In recent years, the IACP has launched a number of innovative programs to address officer safety issues. In 2002, the IACP division of State Associations of Chiefs of Police (SACOP) created an initiative dedicated to protecting our nation’s law enforcement officers. This initiative, the SafeShield project, champions the conviction that the only acceptable belief is zero officers killed or injured.
To reach this goal, SafeShield has advocated that law enforcement executives adopt a cultural shift toward the opinion that injuries are preventable. Safety must become a priority and agencies must become familiar with the importance of supervising for safety. It is the belief of SafeShield that although we have limited control over dangerous situations an officer may face in the line of duty, we can control the outcomes through comprehensive planning.
But in order for law enforcement leaders to fully implement this philosophy and begin supervising for safety, they need information, tools, and resources.
To that end, there are several projects under way at the IACP that must be noted.
First, in partnership with the Bureau of Justice Assistance (BJA), U.S. Department of Justice, the Reducing Officer Injuries: Developing Policy Responses project has been collecting data since July 2010. This project examines 18 agencies (including state and local law enforcement) and charts the number and type of injuries that occur on a daily basis. The data collected will allow the IACP to educate lawmakers on what type of funding is needed to reduce injuries to our fellow law enforcement members.

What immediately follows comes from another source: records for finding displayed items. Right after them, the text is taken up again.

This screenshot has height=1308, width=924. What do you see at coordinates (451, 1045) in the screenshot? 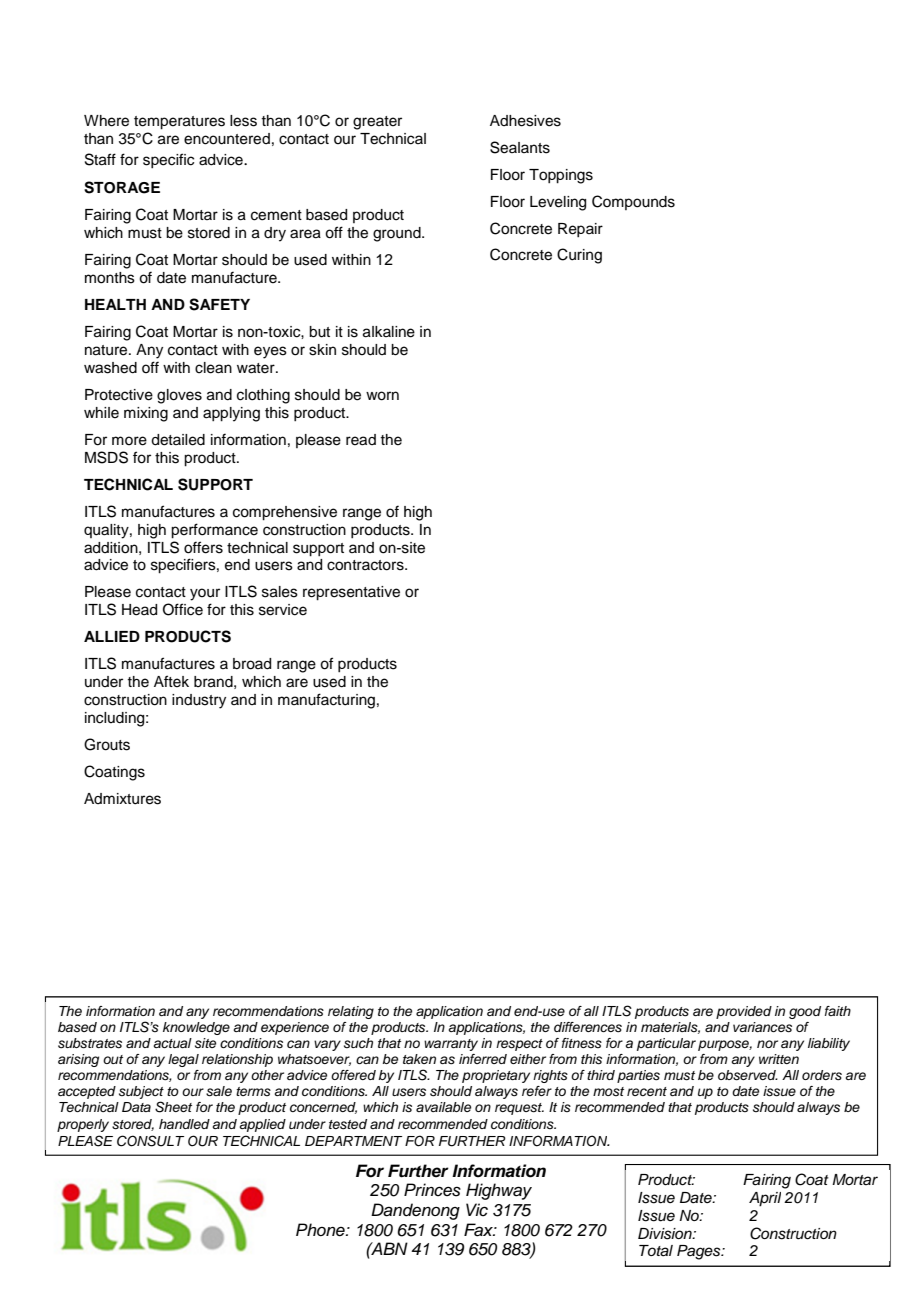
I see `warranty` at bounding box center [451, 1045].
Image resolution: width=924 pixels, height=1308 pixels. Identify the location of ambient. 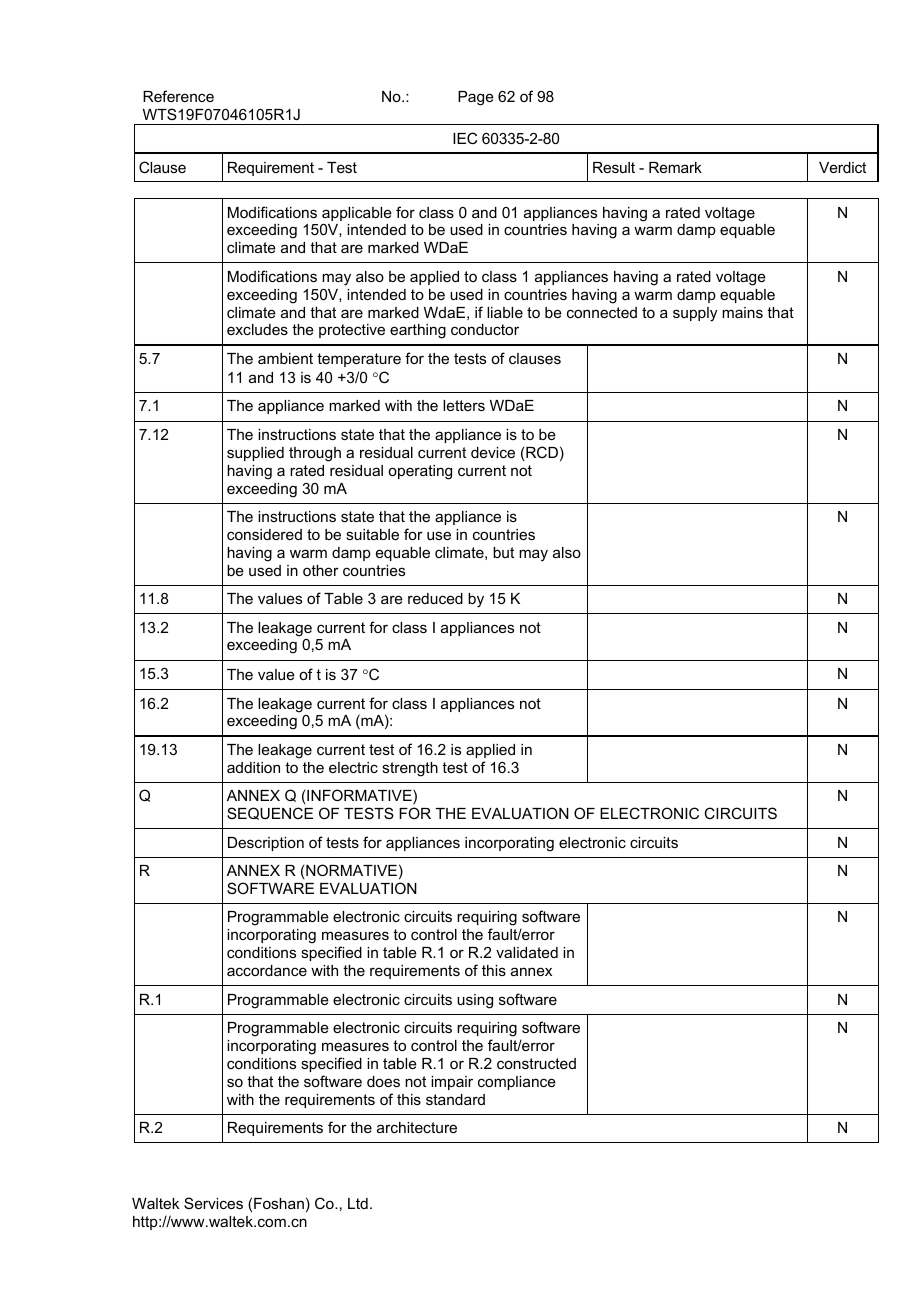
(285, 358).
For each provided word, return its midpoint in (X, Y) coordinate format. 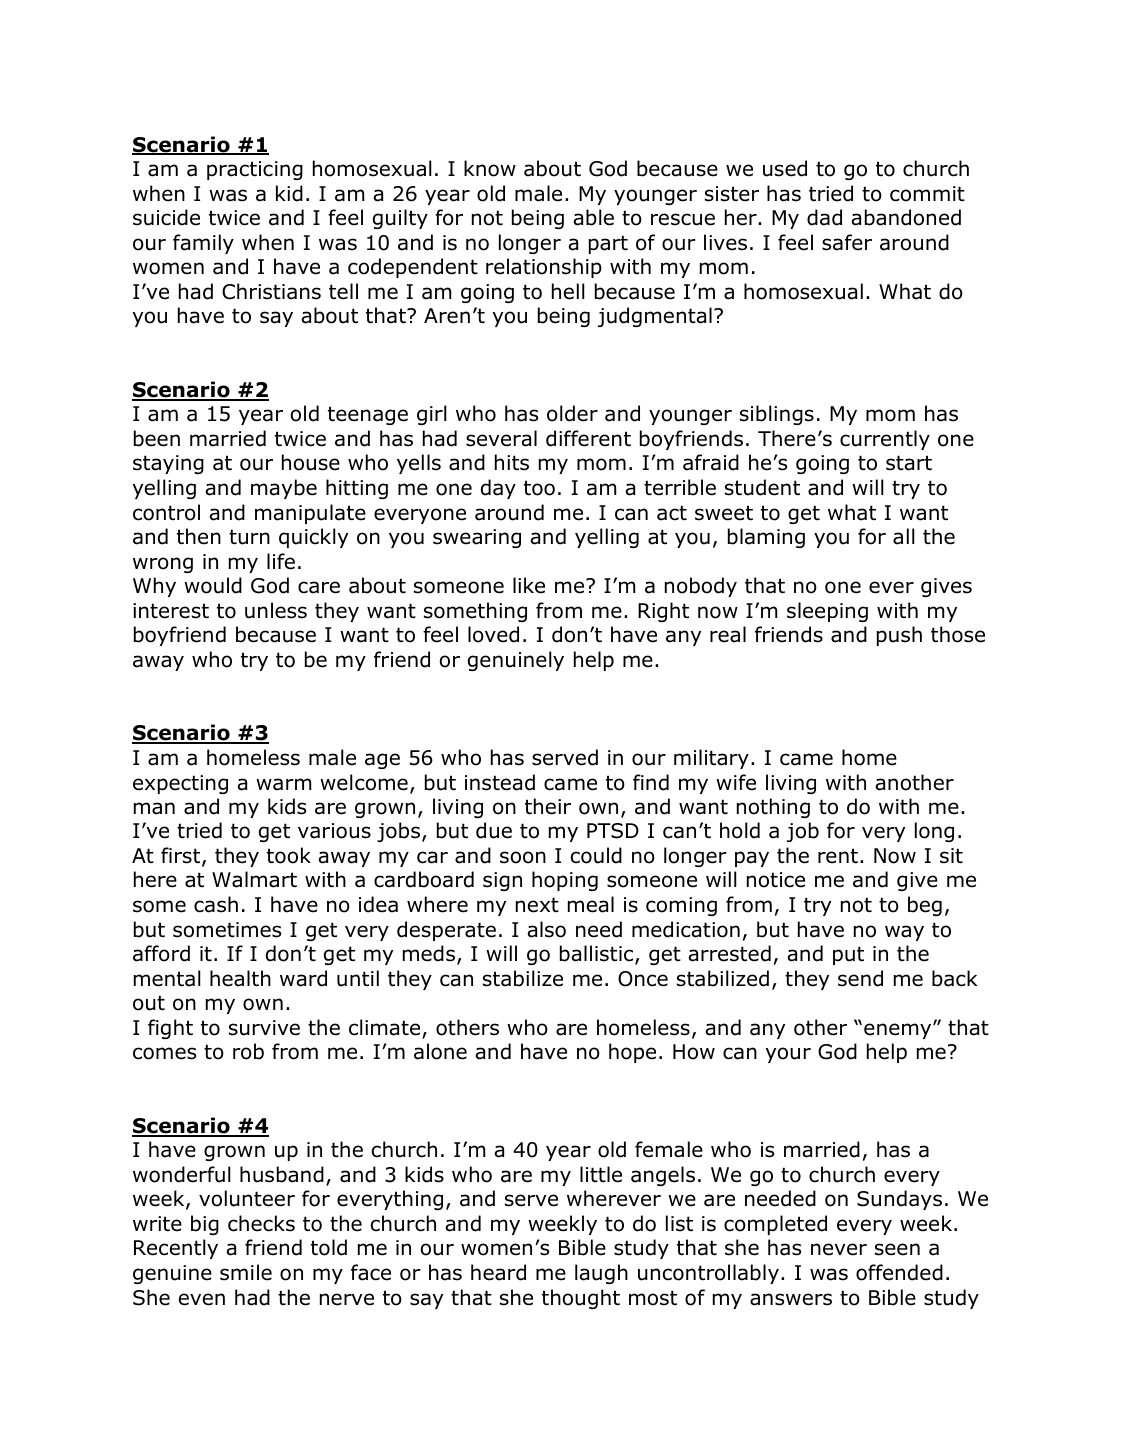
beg (925, 906)
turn (249, 537)
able (594, 217)
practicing (255, 170)
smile (246, 1272)
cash (216, 904)
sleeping (827, 612)
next (537, 905)
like (529, 585)
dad (824, 217)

Second, the Law Enforcement Stops and Safety Subcommittee (LESSS) was created in 2003 to create a safer working environment for police officers during traffic stops and other roadside contacts. It has produced two reports: Staff Study 2004 and 2006 Staff Report, as well as four roll-call training videos: Is Today Your Day? (2010), Saving Lives . . . One Stop at a Time (2008), P.U.R.S.U.E. (2007), and Your Vest Won't Stop This Bullet (2005), all of which have been widely distributed in the law enforcement community. LESSS has worked to safeguard officers’ lives through initiatives such as the development of the Public Safety Vest, designated ANSI/ISEA 207-2006, which was among the high-visibility safety apparel for highway workers mandated in the 2009 Manual on Uniform Traffic Control Devices for Streets and Highways. It also worked with the Federal Highway Administration to secure a high-visibility wear policy that reflected the nature of police officers’ multiple and diverse responsibilities, recognizing that they are the only highway workers who need to be visible at certain times and inconspicuous at other times.
Third, I’m pleased to announce that we are continuing the work of an important initiative: The Center for the Prevention of Violence Against the Police. The center, under the SafeShield banner and funded by the BJA, will gather comprehensive data from state, local, and tribal law enforcement agencies in the United States on assaults and other acts of violence toward police officers. Center staff will then analyze that data to provide meaningful, lifesaving information and direction to the field on how to minimize officer injury and death.
Steps also exist that we can take immediately to help protect our officers. During their careers, law enforcement officers are thrust into myriad situations over which they lack control and sometimes are seriously injured or killed. Not wearing their body armor or failing to wear their seat belts should never be included among those situations. Yet each year, the failure of officers to wear body armor or use seat belts needlessly continues to rob agencies and families of dedicated officers. Studies have shown that only 60 percent of law enforcement officers wear their vests, and a recently released National Highway Traffic Safety Administration study found that over the last 29 years, 42 percent of officers killed were not wearing seat belts. That equals 311 officers whose deaths might have been averted had they simply chosen to buckle up—that is, do for themselves what they cite others for not doing. As police leaders, we can and must do all that we can to reduce these horrific numbers. We must do all that we can to give our officers the best chance of survival while they protect our communities.
I urge each of you to encourage each of your officers to take the fundamental and critical steps of wearing body armor and using seat belts to protect their safety and to ensure that they go home at the end of the day. ■
Please cite as:
Mark A. Marshall, "Protecting Those Who Protect Us," President's Message, The Police Chief 78 (March 2011): 6.